Markets were in pre-festive mood and trading was drifting in low volumes – even US macro data signaling move towards recovery failed to excite markets. In Europe there were mixed effects stemming from the support by the Chinese authorities and the downgrade of Portugal. KSA hit a 7-month peak after the 2011 budget was announced. The euro fell for a third-straight week against the USD and the yen on the rating downgrades. Oil closed at $90 on Fri – the highest in more than two years due to cold weather, sharply lower US inventories and the OPEC’s decision to keep oil output unchanged, while gold continued its rally.
Markets were relatively quiet this week, with the exception of Europe where the Moody’s action on Spain and Greece (placed on credit review for possible downgrade) and Ireland (downgraded by 5 notches) took its toll. Regional markets had an eventful week - Qatar stocks hit a new 26-month high (Tues) and DFM touched a 13-week low (Wed); compared to a week ago all markets bar Saudi closed at a lower level. The euro continued to fall against the dollar, while the pound fell after UK inflation and unemployment rose. Gold was volatile, closing lower compared to a week ago while oil prices are still hovering around the $87-90 band.
Markets are giving a warm reception to the US tax deal and made gains globally, although EM were on a softer tone. Regional markets were up, with Qatar benefitting the most after winning the World Cup bid. Higher US Treasury yields supported the dollar, while both oil and gold weakened.
Markets worldwide were hit by the Irish fiasco and the liquidity absorption measures in China but later in the week they recovered. Regional equities are mirroring emerging markets with Qatar stock in a celebration mood for the 2022 World Cup. A flight to safety is benefitting US Treasuries and the dollar, despite rebound of the euro and the yen, while oil and gold are again on the rise with oil closer to 90$/b.
Markets have been driven in opposite directions by the Irish bail out and some positive news on US jobs and German Ifo. However the net result is still negative. Regional markets also mirrored the global trend, with only the Abu Dhabi market registering a small 0.5% rise from last week. The euro came under renewed pressure with investor concerns on Portugal and Spain debt while oil and gold prices rose on renewed contagion worries.
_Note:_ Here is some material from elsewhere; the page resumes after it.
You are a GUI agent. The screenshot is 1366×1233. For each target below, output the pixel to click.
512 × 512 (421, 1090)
A mixed week for markets worldwide: European markets are awaiting the decision on a possible Irish bailout plan by end of this week. The rise in Chinese bank reserve requirements weighed on investor confidence while TOPIX advanced on the weaker yen, closing above 10000 for the first time in 5 months. Regional markets were closed most of last week for Eid. The euro advanced last week on the expectation of the Irish bailout package while commodity prices (oil and gold) declined compared to a week ago on demand concerns.
China's equity market plunged 6.2% overnight on Friday in a lagged reaction to the data released on Thursday pointing to strong growth, but higher inflation. The markets are anticipating Chinese monetary tightening. In fact all other markets, except Japan, ended the week with substantial losses. This episode confirms that Chinese contribution to world liquidity, which is likely to be further squeezed, is a key factor in global equities. The dollar rebounded sharply bringing down gold prices. Energy commodities were generally weaker.
Equities markets have been driven by the reaction to the QE2 announced by the Fed. Regional markets were mostly up except Oman and the UAE, whose indices were weighed down by property stocks; the DFM index dropped almost 2.5% after hitting a six-month high on Monday. Commodities, primarily oil and gold, have rallied since the Fed’s announcement alongside a weak dollar, which hovers around its lowest level of the year.